Talking to Pickles then, helped Granny Beacham put things into perspective. Although her initial time-travelling experience had been a negative one, there was no reason that in the future she shouldn’t use the oven clock to her benefit. Rather than waiting fourteen days between her granddaughter’s visits, now she only had to wait two. Those long weeks of lingering anticipation were over! Of course, it didn’t go unnoticed by Granny Beacham that by doing this she was also hustling on her own mortality, but Sundays with Alyson were all she had to live for – why drag out the time between? Besides, she was younger than Granny Roebuck and still reckoned she had a good ten years left (or just over two at the rate she was using them up) by which time Alyson would be a fully grown woman and probably wouldn’t have much use for a granny anymore anyway (in this regard, unfortunately, Granny Beacham was just as deluded as her rival: even at eight, dear, dear Alyson had little time for her elderlies, beyond their function as a perpetual source of presents and an occasional psychological bargaining chip to be used in the never-ending conflict with her parents).

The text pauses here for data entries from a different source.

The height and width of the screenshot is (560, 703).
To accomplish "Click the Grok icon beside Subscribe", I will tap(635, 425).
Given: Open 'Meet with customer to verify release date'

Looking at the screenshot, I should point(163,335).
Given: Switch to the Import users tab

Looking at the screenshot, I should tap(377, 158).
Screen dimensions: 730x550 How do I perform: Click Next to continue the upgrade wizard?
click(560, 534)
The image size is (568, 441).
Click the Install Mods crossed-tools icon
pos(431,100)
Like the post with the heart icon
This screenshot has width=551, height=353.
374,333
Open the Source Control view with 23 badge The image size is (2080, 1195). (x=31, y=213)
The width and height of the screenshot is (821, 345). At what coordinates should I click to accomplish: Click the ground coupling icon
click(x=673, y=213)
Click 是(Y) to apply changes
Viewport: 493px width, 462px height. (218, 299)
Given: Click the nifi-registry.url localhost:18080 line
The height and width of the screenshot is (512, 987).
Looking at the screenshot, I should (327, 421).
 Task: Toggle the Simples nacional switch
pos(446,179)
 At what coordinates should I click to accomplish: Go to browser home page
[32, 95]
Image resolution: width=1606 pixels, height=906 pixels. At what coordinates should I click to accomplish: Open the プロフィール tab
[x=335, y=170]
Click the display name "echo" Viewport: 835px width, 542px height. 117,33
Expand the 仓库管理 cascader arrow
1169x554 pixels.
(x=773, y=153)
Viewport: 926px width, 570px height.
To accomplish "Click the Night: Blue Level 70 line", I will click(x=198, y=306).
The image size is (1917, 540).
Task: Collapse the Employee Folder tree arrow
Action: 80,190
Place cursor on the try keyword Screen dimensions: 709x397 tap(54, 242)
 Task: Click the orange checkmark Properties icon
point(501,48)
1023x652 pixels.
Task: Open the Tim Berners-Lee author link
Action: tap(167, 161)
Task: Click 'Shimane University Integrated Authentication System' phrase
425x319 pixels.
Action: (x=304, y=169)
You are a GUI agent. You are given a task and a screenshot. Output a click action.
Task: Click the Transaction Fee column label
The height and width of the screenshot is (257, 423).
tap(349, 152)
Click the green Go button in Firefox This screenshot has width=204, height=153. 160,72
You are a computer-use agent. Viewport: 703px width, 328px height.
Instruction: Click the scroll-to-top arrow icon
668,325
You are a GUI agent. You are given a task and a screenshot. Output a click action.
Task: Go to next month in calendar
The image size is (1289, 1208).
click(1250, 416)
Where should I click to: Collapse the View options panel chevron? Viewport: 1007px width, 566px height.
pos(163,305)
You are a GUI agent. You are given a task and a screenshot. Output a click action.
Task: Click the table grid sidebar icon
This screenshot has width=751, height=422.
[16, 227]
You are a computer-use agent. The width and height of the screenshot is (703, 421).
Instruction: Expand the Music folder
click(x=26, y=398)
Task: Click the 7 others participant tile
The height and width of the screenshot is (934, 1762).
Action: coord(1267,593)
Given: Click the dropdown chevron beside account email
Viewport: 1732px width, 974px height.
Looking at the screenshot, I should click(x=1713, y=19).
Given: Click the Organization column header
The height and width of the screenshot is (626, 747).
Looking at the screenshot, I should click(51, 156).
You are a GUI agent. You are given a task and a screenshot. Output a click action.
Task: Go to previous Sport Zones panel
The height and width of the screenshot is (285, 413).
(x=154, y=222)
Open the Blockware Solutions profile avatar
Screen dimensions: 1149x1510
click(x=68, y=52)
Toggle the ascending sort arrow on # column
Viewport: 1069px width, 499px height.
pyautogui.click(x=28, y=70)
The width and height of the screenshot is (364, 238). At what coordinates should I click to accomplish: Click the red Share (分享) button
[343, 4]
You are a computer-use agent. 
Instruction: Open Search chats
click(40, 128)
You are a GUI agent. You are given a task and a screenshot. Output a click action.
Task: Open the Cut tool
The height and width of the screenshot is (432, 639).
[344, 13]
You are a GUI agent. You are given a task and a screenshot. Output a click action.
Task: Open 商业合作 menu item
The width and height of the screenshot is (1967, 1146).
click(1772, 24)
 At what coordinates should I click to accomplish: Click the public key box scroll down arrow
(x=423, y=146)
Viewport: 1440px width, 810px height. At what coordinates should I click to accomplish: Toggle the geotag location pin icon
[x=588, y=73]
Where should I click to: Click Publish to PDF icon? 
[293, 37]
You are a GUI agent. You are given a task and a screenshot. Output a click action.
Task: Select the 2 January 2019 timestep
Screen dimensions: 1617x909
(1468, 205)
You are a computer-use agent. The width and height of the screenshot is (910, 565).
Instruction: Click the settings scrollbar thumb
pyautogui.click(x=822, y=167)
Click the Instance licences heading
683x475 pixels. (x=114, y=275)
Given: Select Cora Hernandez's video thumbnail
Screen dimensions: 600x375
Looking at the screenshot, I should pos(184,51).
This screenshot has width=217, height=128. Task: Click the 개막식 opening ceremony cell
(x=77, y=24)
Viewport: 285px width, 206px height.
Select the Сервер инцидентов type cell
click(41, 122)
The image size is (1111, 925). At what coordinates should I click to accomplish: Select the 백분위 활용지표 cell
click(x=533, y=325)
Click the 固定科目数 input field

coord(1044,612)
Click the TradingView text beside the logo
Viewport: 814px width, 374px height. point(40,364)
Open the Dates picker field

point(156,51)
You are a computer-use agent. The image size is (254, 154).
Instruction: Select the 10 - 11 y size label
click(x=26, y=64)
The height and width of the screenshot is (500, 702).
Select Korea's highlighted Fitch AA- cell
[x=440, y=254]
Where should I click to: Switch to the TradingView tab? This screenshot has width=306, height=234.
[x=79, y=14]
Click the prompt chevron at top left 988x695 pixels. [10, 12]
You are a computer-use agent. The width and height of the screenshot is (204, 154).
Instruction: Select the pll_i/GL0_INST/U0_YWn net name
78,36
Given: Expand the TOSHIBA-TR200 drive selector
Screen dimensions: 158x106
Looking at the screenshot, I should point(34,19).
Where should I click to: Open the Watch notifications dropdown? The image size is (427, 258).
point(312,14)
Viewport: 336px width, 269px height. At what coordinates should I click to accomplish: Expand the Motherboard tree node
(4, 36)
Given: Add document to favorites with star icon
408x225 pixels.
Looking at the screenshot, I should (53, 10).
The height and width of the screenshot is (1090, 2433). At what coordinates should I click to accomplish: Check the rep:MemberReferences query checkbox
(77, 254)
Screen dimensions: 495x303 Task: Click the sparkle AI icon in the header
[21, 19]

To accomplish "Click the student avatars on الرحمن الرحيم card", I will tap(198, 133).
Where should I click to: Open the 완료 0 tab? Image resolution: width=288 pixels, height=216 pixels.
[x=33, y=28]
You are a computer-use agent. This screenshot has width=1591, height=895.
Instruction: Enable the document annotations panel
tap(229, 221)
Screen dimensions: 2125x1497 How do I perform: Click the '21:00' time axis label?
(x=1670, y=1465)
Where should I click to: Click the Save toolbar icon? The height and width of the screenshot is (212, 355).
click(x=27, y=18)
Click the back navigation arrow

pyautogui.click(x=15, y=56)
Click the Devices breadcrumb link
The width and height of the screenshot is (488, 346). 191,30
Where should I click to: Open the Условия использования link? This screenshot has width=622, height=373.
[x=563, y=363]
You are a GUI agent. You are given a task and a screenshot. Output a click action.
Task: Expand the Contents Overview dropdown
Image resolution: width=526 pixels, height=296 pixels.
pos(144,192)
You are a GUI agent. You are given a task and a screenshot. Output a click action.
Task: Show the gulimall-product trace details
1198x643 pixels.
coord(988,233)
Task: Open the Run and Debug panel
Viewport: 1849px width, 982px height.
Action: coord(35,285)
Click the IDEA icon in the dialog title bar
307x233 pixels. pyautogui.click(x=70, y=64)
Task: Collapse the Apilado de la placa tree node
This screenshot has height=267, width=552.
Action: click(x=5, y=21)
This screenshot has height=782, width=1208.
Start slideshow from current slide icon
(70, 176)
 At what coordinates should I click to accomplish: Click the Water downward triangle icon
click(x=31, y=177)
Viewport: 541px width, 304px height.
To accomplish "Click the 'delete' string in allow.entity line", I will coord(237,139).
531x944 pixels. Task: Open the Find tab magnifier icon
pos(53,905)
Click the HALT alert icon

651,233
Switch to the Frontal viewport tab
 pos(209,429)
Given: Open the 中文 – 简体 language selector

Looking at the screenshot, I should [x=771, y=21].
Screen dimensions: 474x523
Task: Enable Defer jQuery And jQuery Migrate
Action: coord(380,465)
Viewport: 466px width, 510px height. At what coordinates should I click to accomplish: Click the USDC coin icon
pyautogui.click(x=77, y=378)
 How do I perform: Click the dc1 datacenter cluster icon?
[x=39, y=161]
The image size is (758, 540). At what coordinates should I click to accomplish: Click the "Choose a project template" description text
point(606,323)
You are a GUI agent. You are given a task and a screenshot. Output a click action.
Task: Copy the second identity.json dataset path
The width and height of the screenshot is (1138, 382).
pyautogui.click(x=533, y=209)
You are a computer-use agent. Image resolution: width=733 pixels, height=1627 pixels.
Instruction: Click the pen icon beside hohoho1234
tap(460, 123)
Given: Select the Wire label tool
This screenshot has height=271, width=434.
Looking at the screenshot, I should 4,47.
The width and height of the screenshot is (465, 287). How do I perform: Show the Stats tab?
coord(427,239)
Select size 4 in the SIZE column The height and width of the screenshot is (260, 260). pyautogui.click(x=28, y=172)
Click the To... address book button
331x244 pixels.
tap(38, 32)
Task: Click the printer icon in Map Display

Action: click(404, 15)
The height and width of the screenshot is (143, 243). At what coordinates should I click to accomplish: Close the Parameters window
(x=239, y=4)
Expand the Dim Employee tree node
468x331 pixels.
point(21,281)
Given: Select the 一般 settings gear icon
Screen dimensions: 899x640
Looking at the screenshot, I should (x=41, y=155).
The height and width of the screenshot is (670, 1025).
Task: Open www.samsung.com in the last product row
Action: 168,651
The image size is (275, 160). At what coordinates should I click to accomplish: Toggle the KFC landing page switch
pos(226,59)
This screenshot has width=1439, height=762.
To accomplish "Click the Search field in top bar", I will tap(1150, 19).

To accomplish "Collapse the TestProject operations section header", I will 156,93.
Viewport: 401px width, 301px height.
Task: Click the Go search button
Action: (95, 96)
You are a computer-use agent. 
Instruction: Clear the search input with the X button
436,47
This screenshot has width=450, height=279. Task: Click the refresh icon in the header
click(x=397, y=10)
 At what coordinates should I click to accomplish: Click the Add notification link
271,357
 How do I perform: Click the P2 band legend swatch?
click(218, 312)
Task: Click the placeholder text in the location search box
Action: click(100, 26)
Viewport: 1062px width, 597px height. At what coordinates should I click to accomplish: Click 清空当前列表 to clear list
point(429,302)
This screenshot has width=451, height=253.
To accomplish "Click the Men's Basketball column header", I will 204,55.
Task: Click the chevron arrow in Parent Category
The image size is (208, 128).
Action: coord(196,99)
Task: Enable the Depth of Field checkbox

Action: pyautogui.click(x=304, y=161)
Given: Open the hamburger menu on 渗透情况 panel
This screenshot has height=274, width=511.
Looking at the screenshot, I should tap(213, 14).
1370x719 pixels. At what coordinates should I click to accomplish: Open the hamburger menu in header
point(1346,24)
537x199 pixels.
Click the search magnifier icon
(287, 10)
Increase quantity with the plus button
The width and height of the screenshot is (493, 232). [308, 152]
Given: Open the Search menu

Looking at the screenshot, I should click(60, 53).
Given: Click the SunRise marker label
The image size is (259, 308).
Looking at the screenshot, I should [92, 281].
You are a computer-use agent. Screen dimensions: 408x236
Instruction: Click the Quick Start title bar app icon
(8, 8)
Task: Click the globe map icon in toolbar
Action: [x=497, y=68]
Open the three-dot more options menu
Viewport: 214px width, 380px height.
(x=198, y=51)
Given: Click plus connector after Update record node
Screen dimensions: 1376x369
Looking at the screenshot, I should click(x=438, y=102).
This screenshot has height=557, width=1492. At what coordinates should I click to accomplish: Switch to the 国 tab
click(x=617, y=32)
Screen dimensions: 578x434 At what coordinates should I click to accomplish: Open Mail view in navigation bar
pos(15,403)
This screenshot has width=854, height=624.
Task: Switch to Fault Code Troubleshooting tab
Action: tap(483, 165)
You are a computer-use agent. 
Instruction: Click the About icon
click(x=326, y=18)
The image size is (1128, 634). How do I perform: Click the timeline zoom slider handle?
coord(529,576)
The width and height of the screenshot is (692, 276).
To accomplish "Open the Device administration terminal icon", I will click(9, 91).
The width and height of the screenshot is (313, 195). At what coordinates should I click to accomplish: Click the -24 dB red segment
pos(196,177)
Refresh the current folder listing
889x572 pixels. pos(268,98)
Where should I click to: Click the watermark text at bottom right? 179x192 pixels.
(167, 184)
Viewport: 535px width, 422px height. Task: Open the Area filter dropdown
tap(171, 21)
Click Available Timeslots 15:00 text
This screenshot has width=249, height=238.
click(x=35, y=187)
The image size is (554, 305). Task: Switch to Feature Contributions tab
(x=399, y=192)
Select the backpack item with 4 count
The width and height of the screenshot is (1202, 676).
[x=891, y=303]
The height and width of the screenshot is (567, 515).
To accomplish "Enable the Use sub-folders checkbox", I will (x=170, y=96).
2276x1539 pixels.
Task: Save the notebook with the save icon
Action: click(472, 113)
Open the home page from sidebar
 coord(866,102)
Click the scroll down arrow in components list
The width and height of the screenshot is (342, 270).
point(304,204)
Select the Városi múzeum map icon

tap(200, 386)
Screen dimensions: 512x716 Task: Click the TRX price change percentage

And so Granny Beacham burned through Sundays faster than a flame would take this story, anguished as her granddaughter’s visits soon became even less frequent than they had been before – once or twice a year now with all those terrible teenage distractions, and sometimes not even on a Sunday (every now and then, one of Granny Beacham’s desperate leaps forward actually leaped her past Alyson’s visit – aching, she’d call her daughter, only to be told, “we came by on Wednesday, Mum – where were you?”). Then, at last, on the eve of Alyson’s 16th birthday, when it had been much longer than two weeks (even two weeks of twelve-day leaps) since Granny Beacham had last seen her granddaughter, one last leap proved more than her heart could take. They found her in the kitchen five years later (by which time someone else was living in the house as Granny B. had been missing, presumed dead, for a very long time), the index finger of her right hand still pressed tight against the plus button on the old oven clock. No-one could explain how she’d got there, or where she’d been in the intervening years, but Alyson (who was working as a prostitute and living in a squat in Salford by this time) didn’t even come to the funeral.
On arriving in the afterlife, Granny Beacham was given a choice. Heaven, where a forever-young Albert and Pickles were waiting with bright eyes and bushy tails (not necessarily in that order), or that other place… where, if she stuck around just a few more years, she’d soon be joined by her beloved granddaughter, the bad apple of her eye. Which do you think she chose?